Murwood School Celebrates Diverse Abilities

Hands-on activities get young minds thinking about peers with visual impairment, attention deficit, speech impairment and other challenges.

Students feasted on a smorgasbord of hands-on exercises that stimulated diverse ability awareness Wednesday at Murwood Elementary School.

Murwood's second annual Diverse Ability Day had parent volunteers and educators leading groups of students through a series of stations in the cafeteria-auditorium with tasks to simulate:

  • visual impairment;
  • sensory overload;
  • physical disability;
  • speech impairment;
  • auditory process;
  • fine motor challenges; and
  • dyslexia.

"It's all about embracing the differences," said Kym Frietzsche, parent of an autistic Murwood third-grader, Drew, and an organizer of Wednesday's event.

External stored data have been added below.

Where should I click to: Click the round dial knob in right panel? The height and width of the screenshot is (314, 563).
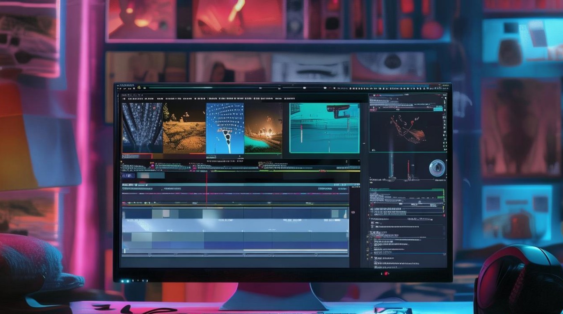click(437, 168)
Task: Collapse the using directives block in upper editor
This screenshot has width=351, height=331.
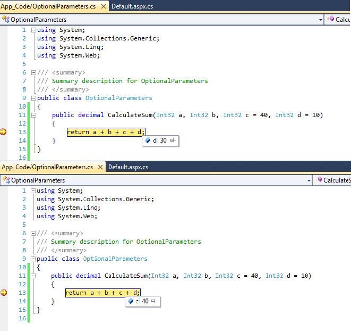Action: point(33,30)
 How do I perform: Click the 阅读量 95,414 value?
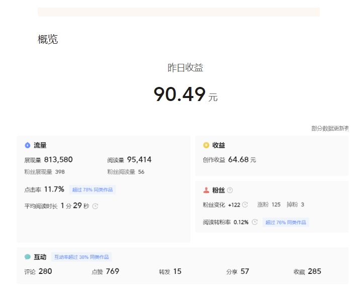click(139, 160)
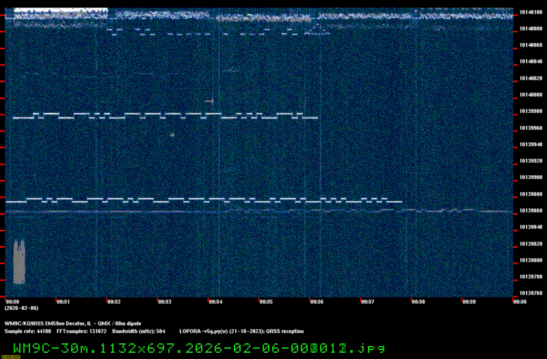Click the 00:34 time axis marker

215,302
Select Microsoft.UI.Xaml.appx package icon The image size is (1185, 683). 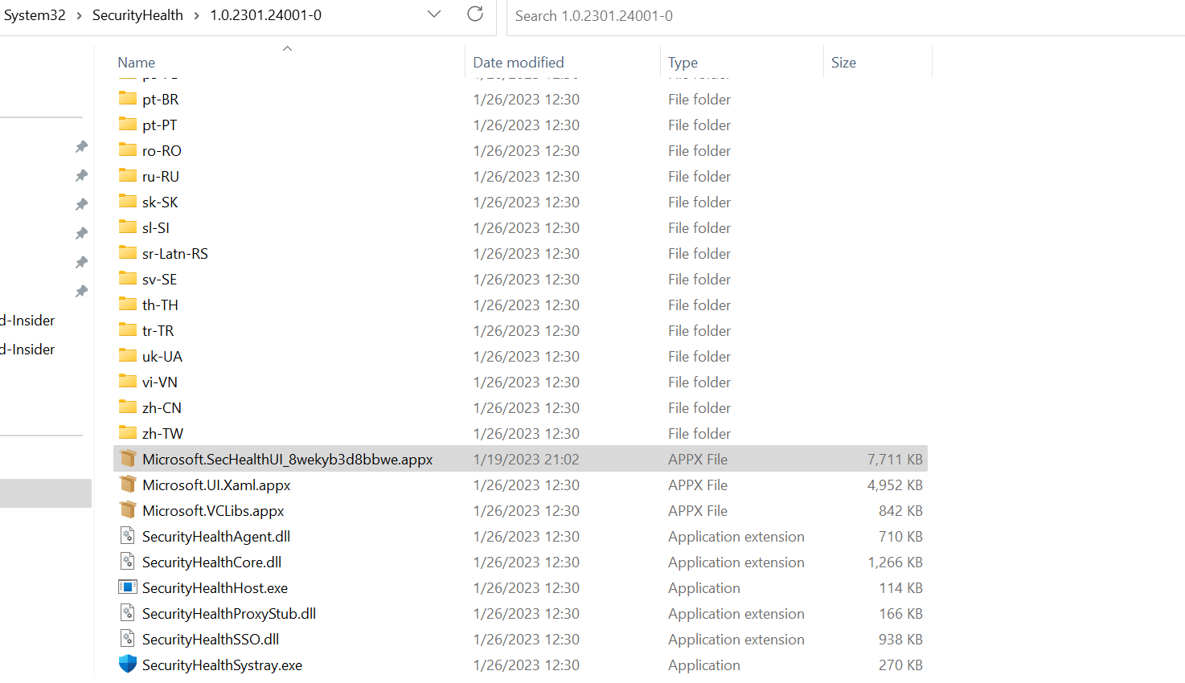click(x=127, y=485)
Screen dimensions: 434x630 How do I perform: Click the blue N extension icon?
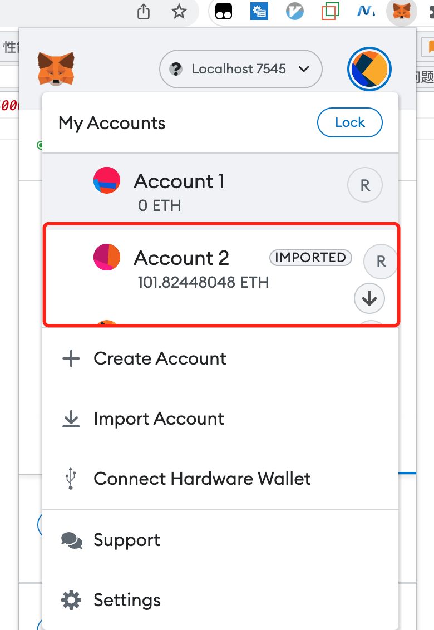[x=366, y=11]
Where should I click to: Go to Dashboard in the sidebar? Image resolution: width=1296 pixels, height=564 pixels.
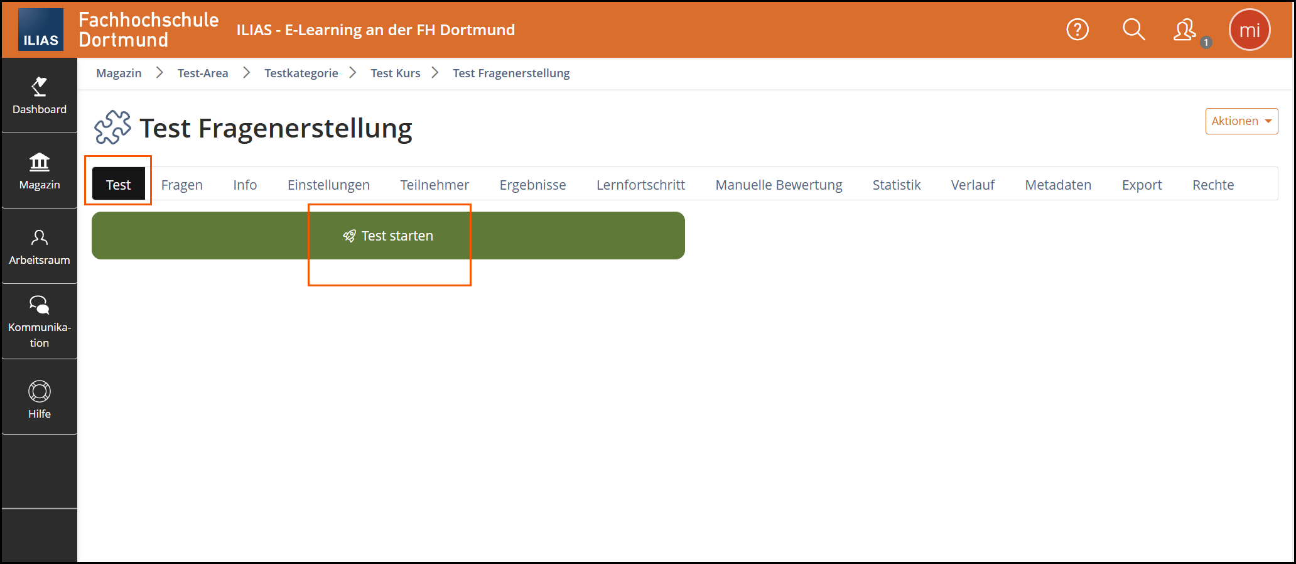click(39, 95)
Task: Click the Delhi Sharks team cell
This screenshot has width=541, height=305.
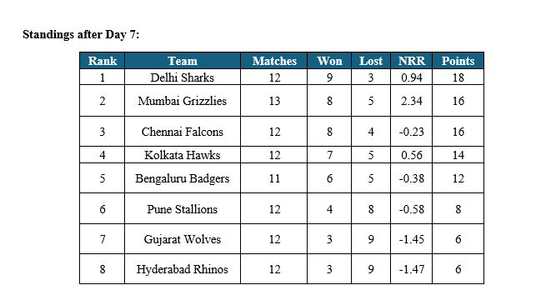Action: 183,78
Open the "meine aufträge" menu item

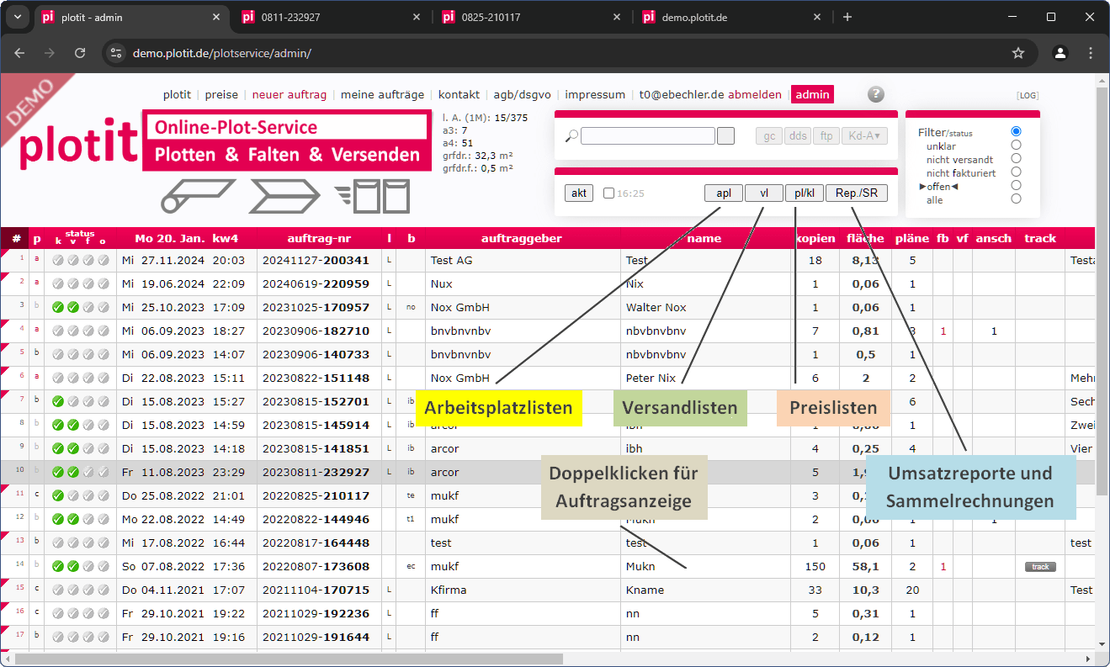[383, 94]
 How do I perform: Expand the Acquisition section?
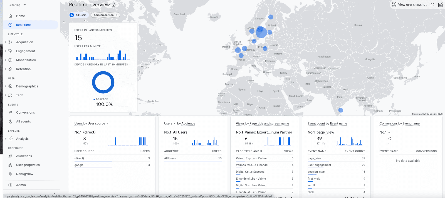coord(6,42)
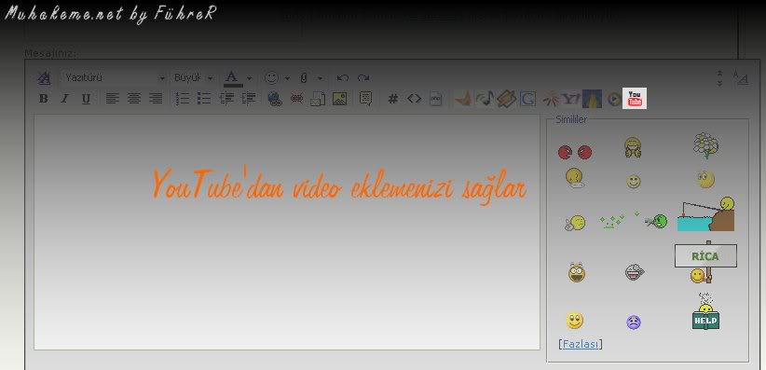This screenshot has width=766, height=370.
Task: Open the Fazlası smilies link
Action: [x=581, y=344]
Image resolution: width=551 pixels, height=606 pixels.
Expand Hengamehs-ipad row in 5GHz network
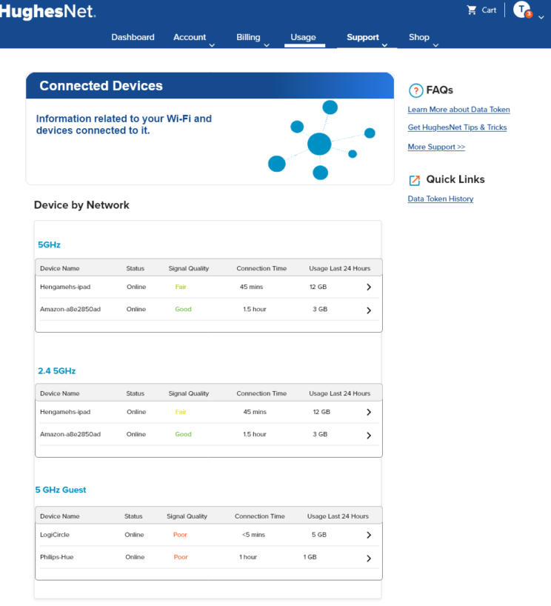pos(369,287)
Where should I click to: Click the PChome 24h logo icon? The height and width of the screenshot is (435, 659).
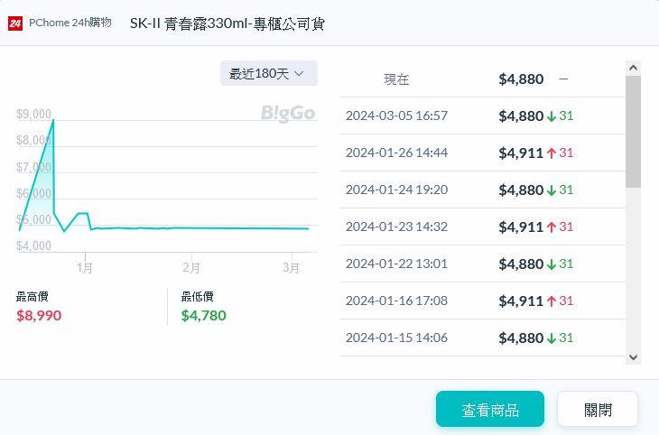click(14, 23)
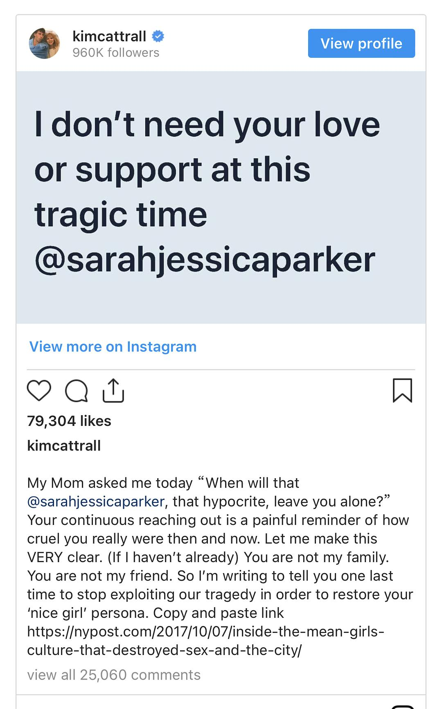Click the large @sarahjessicaparker text in the post image
The image size is (442, 709).
point(205,260)
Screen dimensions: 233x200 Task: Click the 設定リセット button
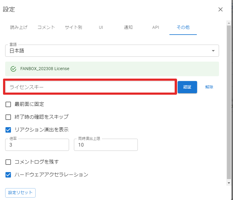(x=20, y=193)
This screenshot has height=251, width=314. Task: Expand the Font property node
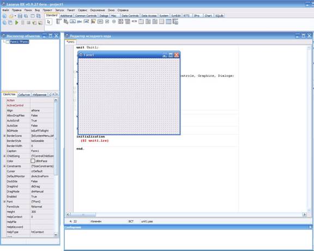(x=4, y=201)

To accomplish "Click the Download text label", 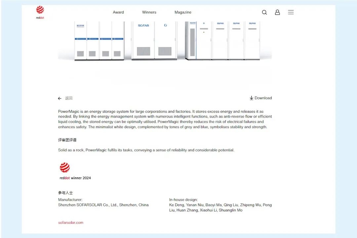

Parent Elizabeth Boegel led groups in exploring sensory overload. After kindergartners lined up, Boegel had the line pinch in close to one student to promote awareness of how someone might feel uncomfortable.

"She's going to get grumpy," Boegel told the group. The compressed student who was told she was going to get grumpy grinned. (And so it goes.)

At another station, students were enlightened about the dizziness of dyslexia by trying to trace over a geometric diagram using a mirror box — seeing only the mirror image of their hands tracing the lines.

The next station was visual impairment, where giggling students donned taped-over eyeglasses and tried to read letters on a poster. They also got to feel the bumps of the letters on a Braille card.

Principal Lisa Cheney, in her Wednesday message on the Murwood website,
asked parents to ask their children what they learned in the awareness exercises: "Now that you understand better, do you feel more comfortable with children who act differently? What can you do if you see someone being teased or sitting by themselves?"

Daniel Bruno, facilitator of the school's character education program, the Soul Shoppe, guided discussions for large groups in the library about famous people with learning disabilities who were teased when they were schoolchildren — physicist Albert Einstein; baseball player Andres Torres, diagnosed with Attention Deficity Hyperactivity Disorder, who was an integral part of the San Francisco Giants' world championship in 2010; and children's book author Patricia Polacco, who copes with dyslexia.

Polacco, said Bruno, "didn't learn to read until she was 14 … She got bullied and picked on a lot." Now she writes (and illustrates) for a living.

Bruno gave the young minds plenty to think about. "What if too many people had told Albert Einstein he was dumb?" he said. "Maybe he wouldn't have had the confidence to do what he did."

After their awareness sessions, students were awarded with "I can wait" buttons. They are designed to provoke questions that promote awareness — if you're with someone who needs more time to accomplish a given task, you can wait.